New Haven, CT – The gravestones on Jewell Street go back to 1856, but for years some of them have been neglected. Tombstones have toppled and groundhogs have moved in. With a new database of cemetery plots, Eli Greer is poised to perform an “act of true kindness” for those buried there.
That’s “chesed shel emes” in Hebrew. Greer mentioned the term Thursday before a press conference recognizing cemetery improvements.
Mayor John DeStefano and State Rep. Pat Dillon were on hand at the press conference to celebrate the new sidewalks and new trees on Jewell Street, where 15 different Jewish cemeteries lie.
Those who have passed on cannot thank the living for taking care of their graves, Greer explained. It’s an act of chesed shel emes to take care of them.

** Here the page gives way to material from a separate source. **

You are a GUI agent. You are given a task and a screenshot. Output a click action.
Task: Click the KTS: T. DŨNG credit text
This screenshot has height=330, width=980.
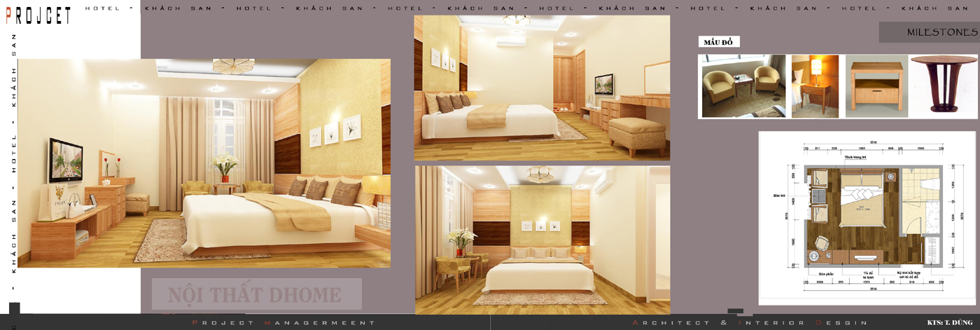click(x=950, y=323)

To ensure they are remembered, Greer and other volunteers have created a comprehensive database of information on all cemetery plots. It’s searchable online and includes plot-by-plot maps of each cemetery. Greer worked with the Jewish Federation of Greater New Haven and and the Jewish cemetery association to make it happen.
More work remains to be done. The cemeteries have fallen headstones, groundhog holes, broken fences, invasive trees, and obscured footstones. Greer is now collecting donations to fix all of those problems, which he estimated will cost as much as $18,000.
On Thursday Greer offered a quick tour of the cemeteries. The greater New Haven area holds 44 Jewish cemeteries. The 15 on Jewell Street are “the heart,” Greer said. Each represents a different lodge or synagogue, some of which no longer exist.
The graves hold eight generations of New Haven Jews, he said.
Before stepping through the gates of one, he tucked in his tzitzis, the fringed end of his tallis katan. The action was a sign of respect to the people in the cemetery, who can no longer obey the commandment to wear the tallis, Greer said.